I've been completely fine with her diagnosis until we found out that she's palliative.
She was fine one week and then the next she has went down hill and lost all her hair from the chemo .
NOTE this post will probably make me sound like such an uncaring person but for context
My mother and I don't get on . I cannot stand to touch her kiss her anything like that. I love her from an emotional distance and she does me. We've never been close and I've tried so hard to make a connection but my mother is very self absorbed in her own health and illnesses she's got a BMI of 60 and has never had any interest in getting herself well my whole childhood it's always been about her health and what she needs.
She's always been unkind to me because I'm not overweight and has openly told me she's jealous of me.
Now she's in this situation which was inevitable.
And for some reason I've suddenly become so scared for my own health seeing her. I've always been careful with my weight because of her. But I think I'm turning into a hypochondriac I cannot stop myself from worrying about my own health what if something is wrong and I don't know it. Sounds so selfish!
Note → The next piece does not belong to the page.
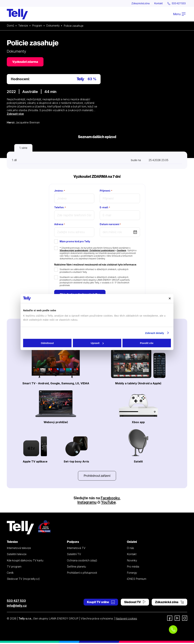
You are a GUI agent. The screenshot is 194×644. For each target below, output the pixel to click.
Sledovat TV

Also I feel I'm going through some kind of self hatred when I catch myself saying or doing something my mother would do. Makes me so angry at myself because I can't stand her personality and everything she is. She looks such a mess . And I'm more angry with her than upset.
She's just completely wasted her life. And now she's in this mess and being so demanding on everyone and feeling sorry for herself but she's still sitting there eating crap! Food is more important to her than her family!
I'm really not upset about her situation I'm angry that I've been emotionally dragged into it ( thank god I don't live with her) and it's causing intense anxiety in me. And will just panic out of nowhere for no reason.
And before anyone asks yes I'm starting some therapy.